An unexpected shot at redemption comes in the form of a job offer from his Catholic high school alma mater: their basketball coach is out indefinitely after a major heart attack and they need a replacement. Jack is a legend at the school, having taken them to victory at the state championship 25 years ago. He's reluctant to take the job since it interferes with his drinking schedule, but something ignites in him and he dives into the task at hand with the help of nice-guy assistant coach and algebra teacher Dan (a good serious performance by comedian and former DAILY SHOW correspondent Al Madrigal)--namely, trying to turn around a ragtag team of undisciplined showboaters who barely have the fundamentals down ("Hey, quit dancing!" Jack yells as the whistle's about to blow at the start of his first game as coach. "You're 1-9, stop acting like you hit the Powerball. It's embarrassing."). They very slowly begin to build camaraderie and momentum and become a better team, and have one legitimately good player in Brandon (Brandon Wilson), who gets no encouragement from his bitter widower father (T.K. Carter sighting!), who questions why Jack is even coaching when he pissed away a full ride and quit playing right after high school. Jack had his reasons for abandoning basketball, and he his reasons for medicating himself just to get through the day, which become clear over the course of the film. The "what" was pretty much spoiled by the trailers, but the "how" is a tragedy that's unbearably sad (like WARRIOR, THE WAY BACK doesn't shy away from picking at the scabs of traumatic family memories) and Jack is still unable to process it and move on. Coaching gives Jack a new focus and he even drastically cuts back on the drinking, until he's blindsided by a reminder from the past that puts him back on an even more destructive downward spiral than before.

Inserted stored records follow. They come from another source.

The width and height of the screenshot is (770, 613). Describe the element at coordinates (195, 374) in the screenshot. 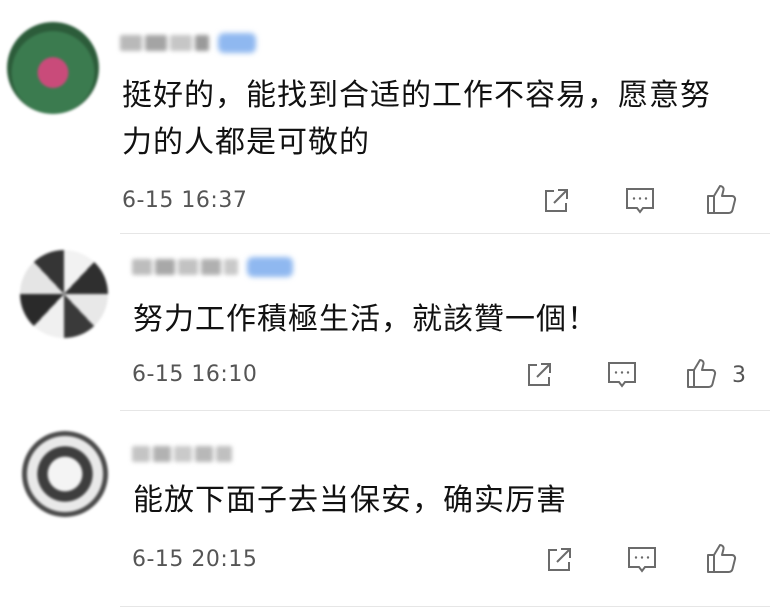

I see `comment-time: 6-15 16:10` at that location.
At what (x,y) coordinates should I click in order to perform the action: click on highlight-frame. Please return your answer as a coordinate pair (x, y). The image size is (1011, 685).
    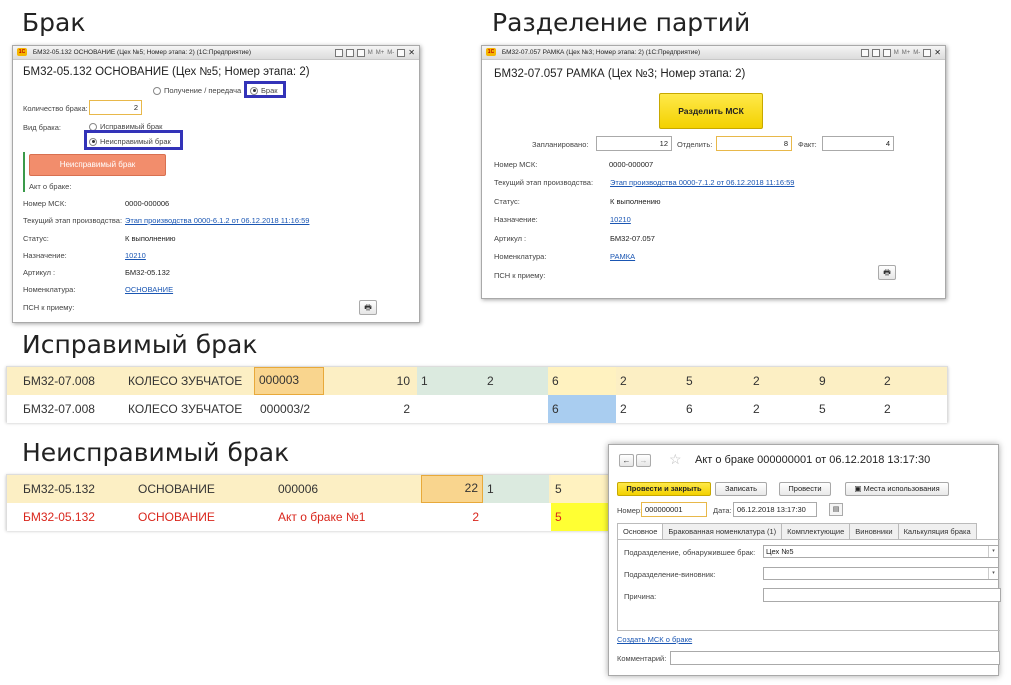
    Looking at the image, I should click on (265, 90).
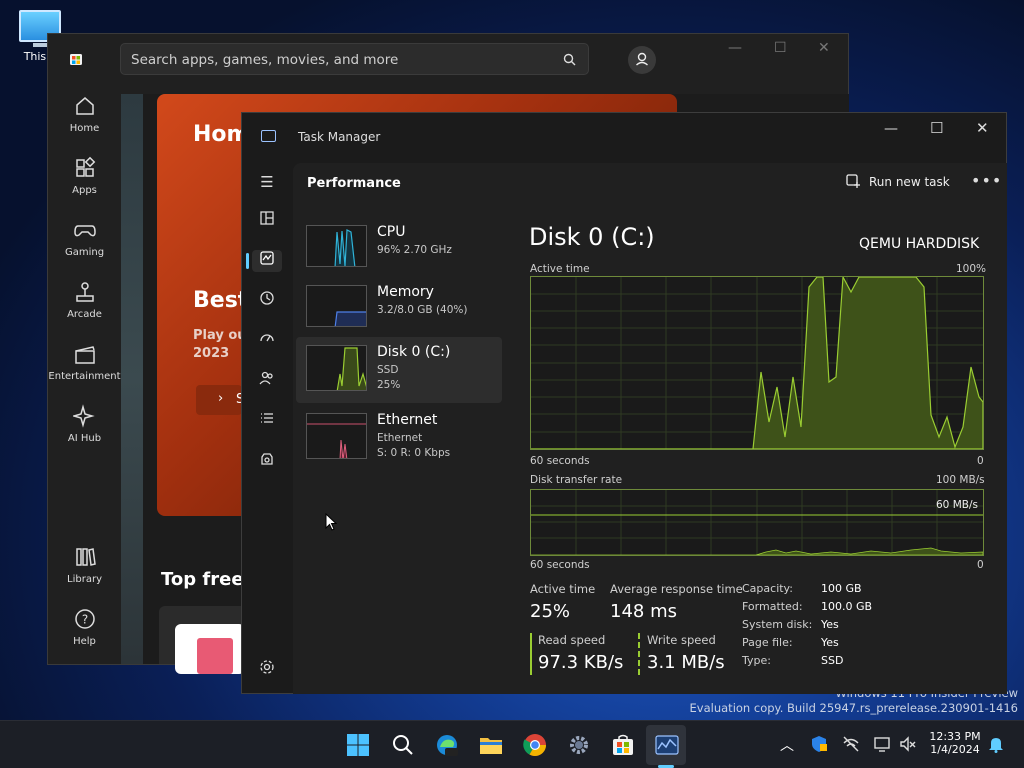  What do you see at coordinates (824, 48) in the screenshot?
I see `store-close-button: ✕` at bounding box center [824, 48].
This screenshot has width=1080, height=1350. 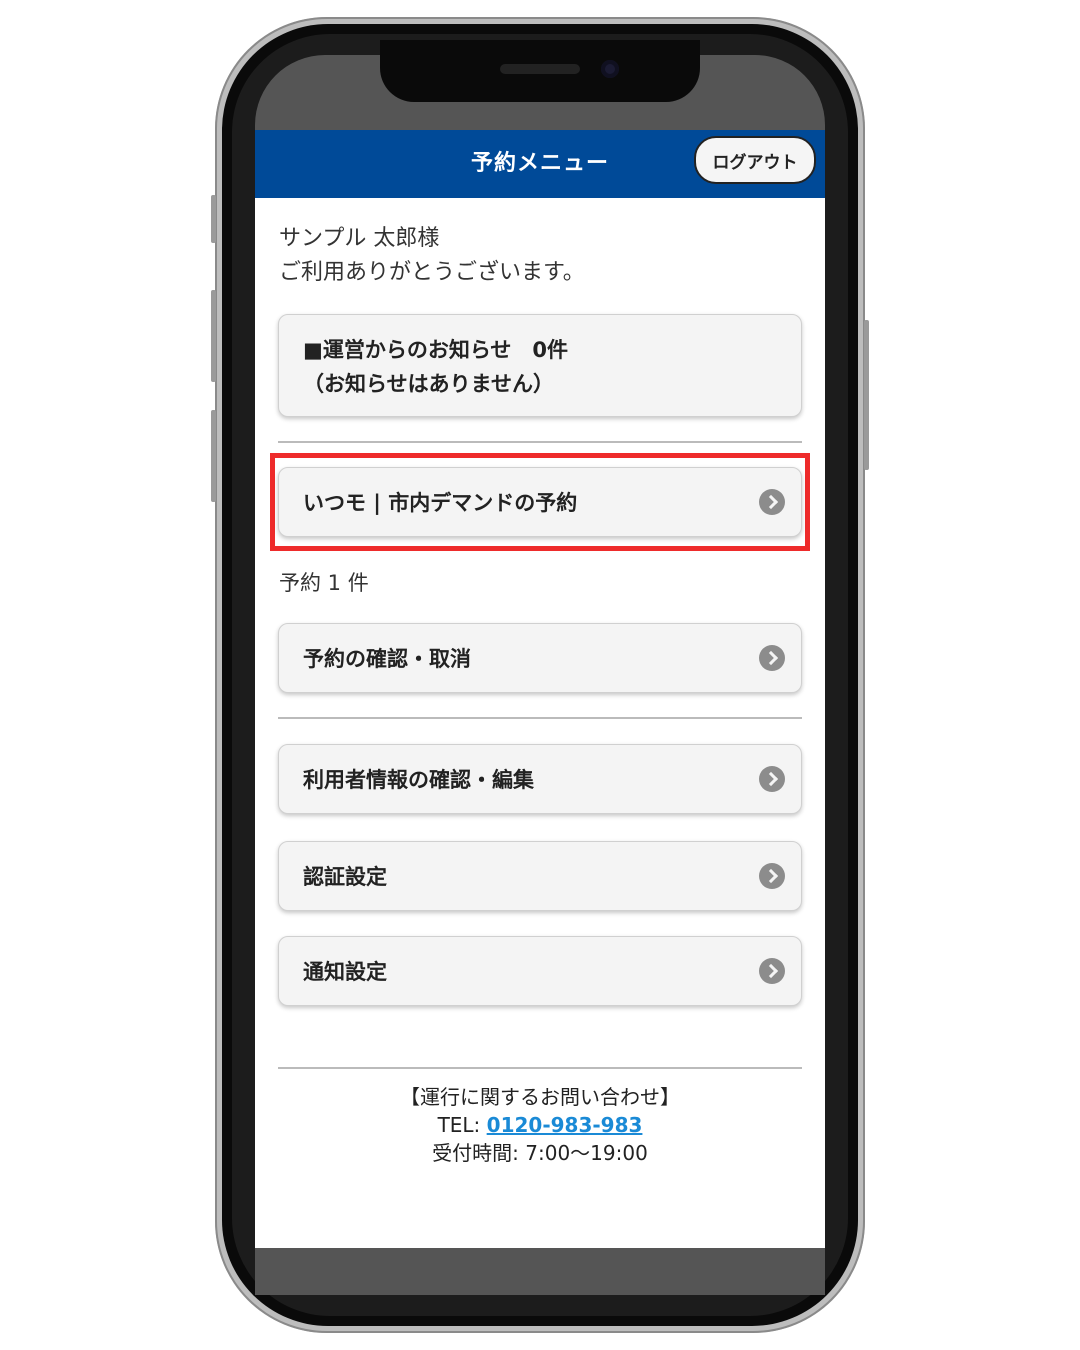 I want to click on notify-settings-label: 通知設定, so click(x=345, y=972).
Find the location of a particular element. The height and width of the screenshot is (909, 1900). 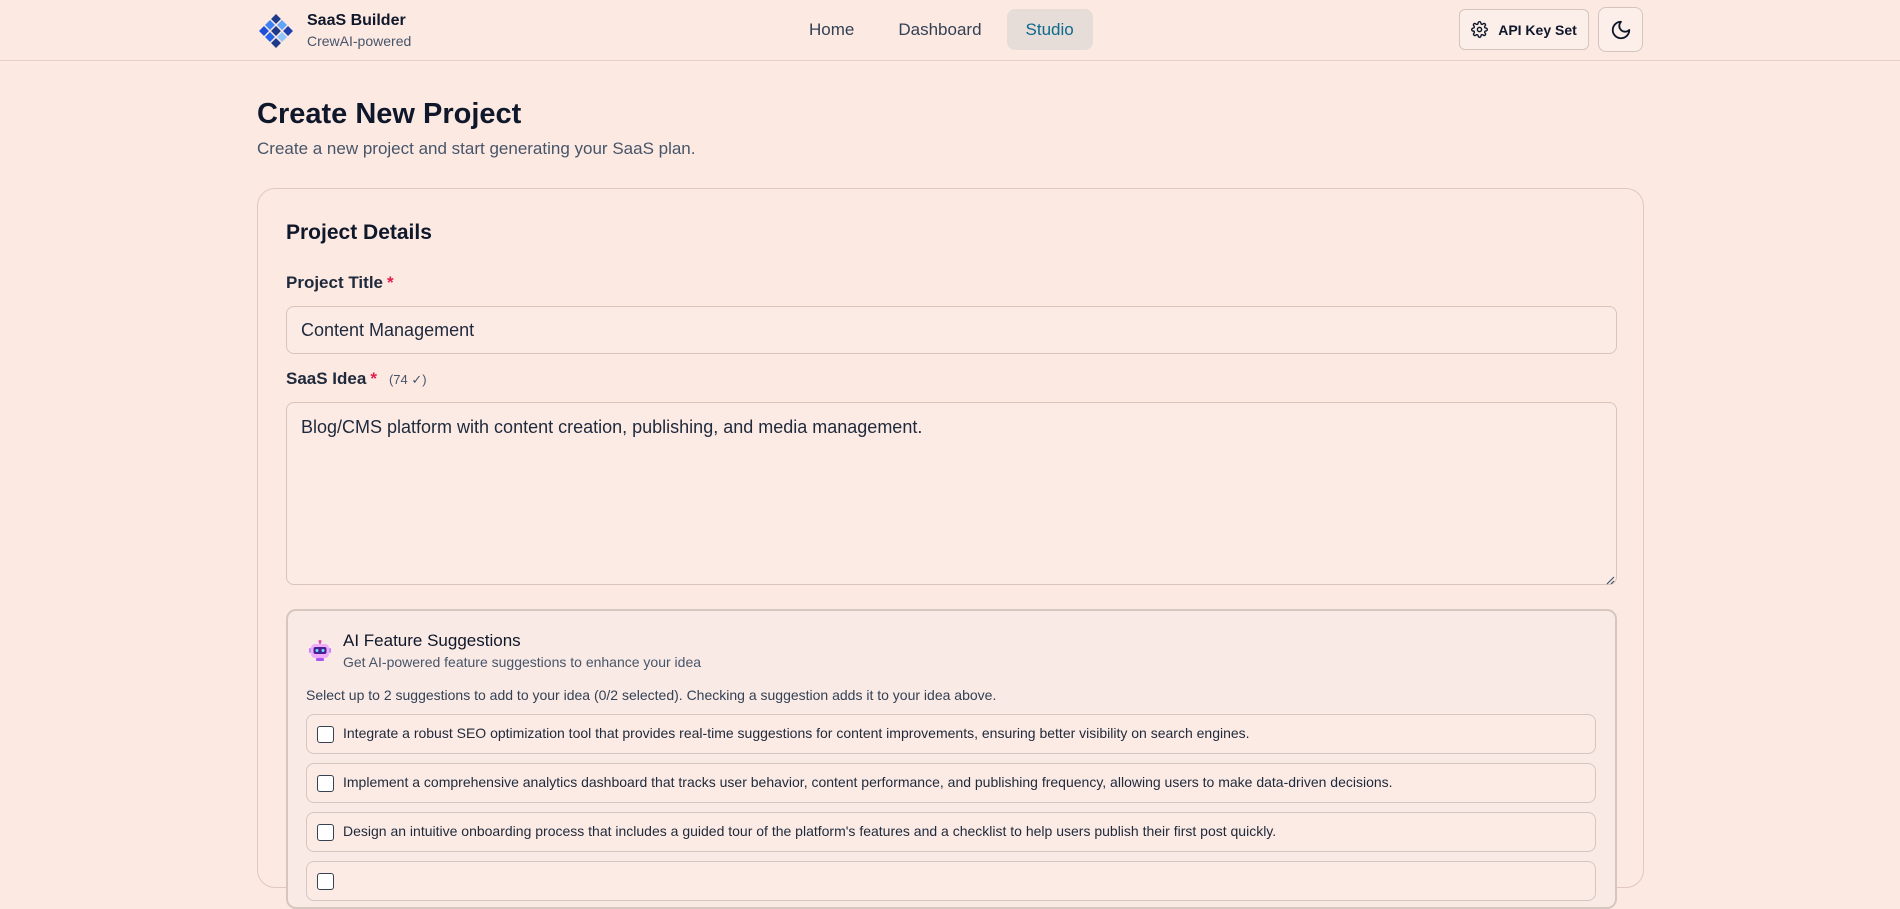

main-nav: Home Dashboard Studio is located at coordinates (942, 30).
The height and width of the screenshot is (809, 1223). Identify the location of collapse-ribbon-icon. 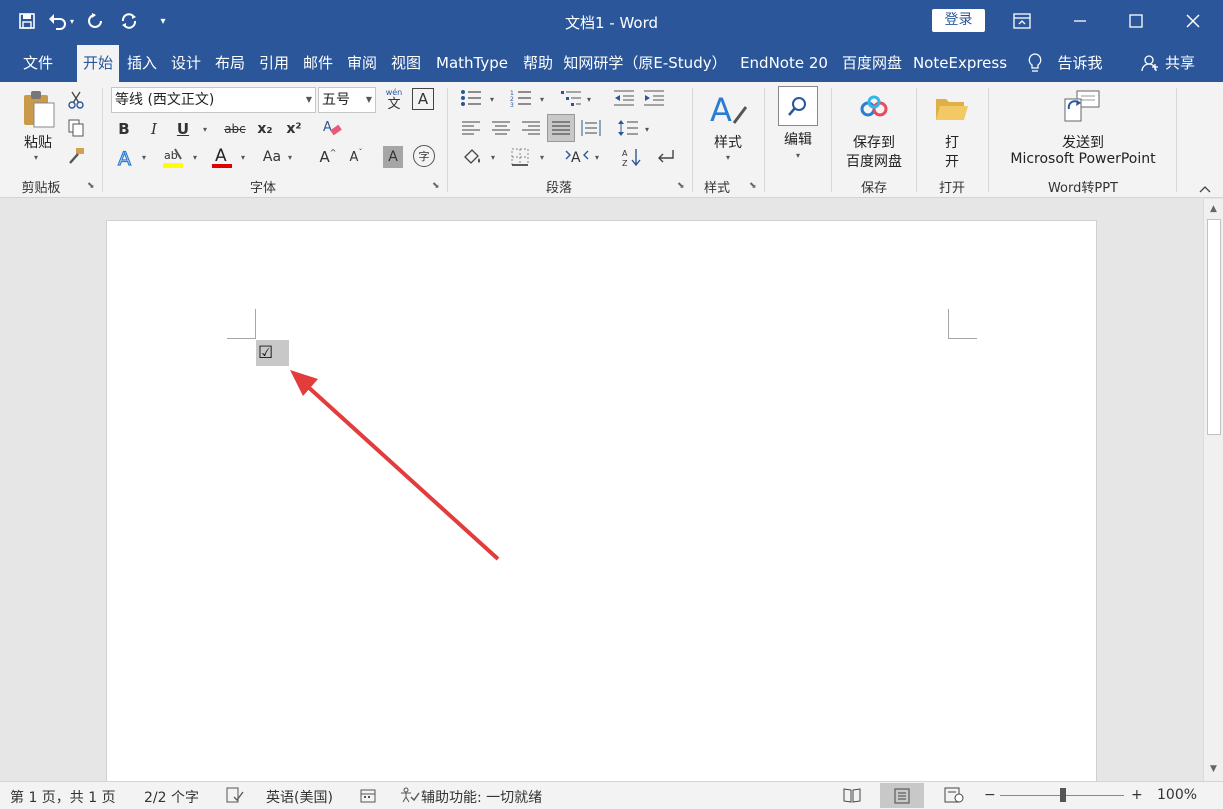
(1205, 189).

Throughout, Jack repeatedly tells his players "it's the little things" that you build on to ensure a victory. It's also the little things Affleck brings to his character that keep THE WAY BACK on track and allow you to more or less speed-bump over its occasional contrivances and sports cliches dating back to HOOSIERS. The team is almost the Bad News Bears of high school hoops, but when Affleck takes Jack through the daily rituals of functional alcoholism, the film is gritty and real because he knows how it is and he wisely never overplays it for cheap awards bait. Watch the way he works through a case of beer over the course of the evening in a montage of repetition, grabbing one out of the fridge, putting in the freezer to replace the one he's taking out, keeping them ice cold and ready for each trip to the kitchen every five or so minutes. Or his wake-up shower beer. Or the cooler he keeps behind the passenger seat of his truck so he has a cold one ready after work for his drive to the bar. There's a type of rigid preparedness that goes into staying drunk. O'Connor utilizes some long takes, with a memorable one being Jack pulling into his usual bar's parking lot and the camera following him out of the truck and all the way into the bar to his seat, where the bartender welcomes one of his regulars and already has his first one waiting. O'Connor doesn't cut away or break the shot until Jack has effortlessly chugged that beer to the last drop without even pausing. A tailor-made, star vehicle for sure, THE WAY BACK isn't a great film on the level of WARRIOR (I rarely get emotional with movies, but Nick Nolte's performance in that just wrecks me), nor is it quite as inspiring as MIRACLE, but it's a solid sports man-weepie and dad movie anchored by Affleck's best work since GONE GIRL.